EXCERPT TO READ ->
=======
2.3 Access and Retrieval

Figure 2 illustrates how files are accessed or retrieved in RCDS.
  1. A user acquires a URN of a resource that seems to suit his needs from a search service, hypertext link, or other means. This URN is resolved using DNS (see below) to find the network addresses of one or more resource catalog servers. One of those servers is selected by the client, perhaps based on network proximity estimates provided by SONAR.
  2. The resource catalog server is queried for a descripton of the resource named by the URN. The description may contain multiple LIFNs, each describing a different version of the resource. The client selects a particular LIFN from those available.
  3. The client resolves the LIFN using DNS to find the network addresses of one or more location servers. One of those location servers is then queried for locations of the file named by that LIFN.
  4. The location server returns one or more URLs at which the file can be obtained.
  5. The client chooses one of those file servers (again, perhaps based on network proximity estimates) and fetches the file from that server.
The interaction with RCDS may be accomplished either directly by a client, or via a proxy server which communicates with the client via HTTP. This arrangement is shown in Figure 3.

3. Protocols

Because an understanding of some of the protocol details is important to understand how well RCDS acheives it goals, this section outlines important aspects of the protocols used by the current prototype.

RCDS currently uses a lightweight query-response protocol based on Sun's Open Network Computing Remote Procedure Call technology. Either UDP datagrams or TCP streams may be used. Unlike normal RPC applications which use a separate binding protocol to associate an RPC function to a TCP or UDP port, RCDS requests are sent to a ``well-known port'' on the server machine, cutting the network overhead in half.

There are currently four function calls:

  1. update_name adds zero or more assertions and/or certificates to the catalog record for a URN or URL.
  2. update_lifn adds a resource location (URL) to the list of locations associated with a LIFN.
=======
TASK SET ->
**a.** Return the passage of the RCDS excerpt starting at "Because an understanding" and ending at "with a LIFN.".
**b.** Identify every kind of server that the RCDS excerpt names in its section on access and retrieval.

MATERIAL ->
=======
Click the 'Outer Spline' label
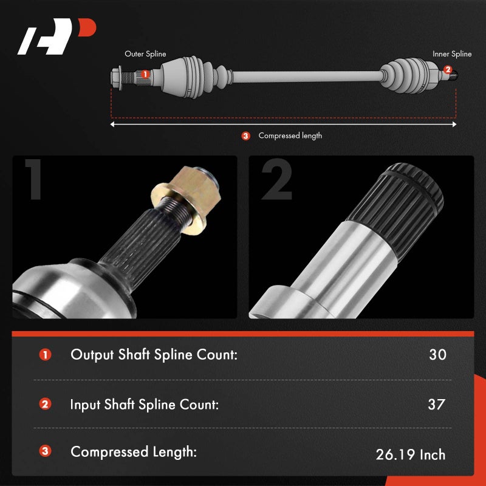145,54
=======
SOLUTIONS TO THE PROBLEMS ->
**a.**
Because an understanding of some of the protocol details is important to understand how well RCDS acheives it goals, this section outlines important aspects of the protocols used by the current prototype.

RCDS currently uses a lightweight query-response protocol based on Sun's Open Network Computing Remote Procedure Call technology. Either UDP datagrams or TCP streams may be used. Unlike normal RPC applications which use a separate binding protocol to associate an RPC function to a TCP or UDP port, RCDS requests are sent to a ``well-known port'' on the server machine, cutting the network overhead in half.

There are currently four function calls:

  1. update_name adds zero or more assertions and/or certificates to the catalog record for a URN or URL.
  2. update_lifn adds a resource location (URL) to the list of locations associated with a LIFN.

**b.**
- Resource catalog server
- Location server
- File server
- Proxy server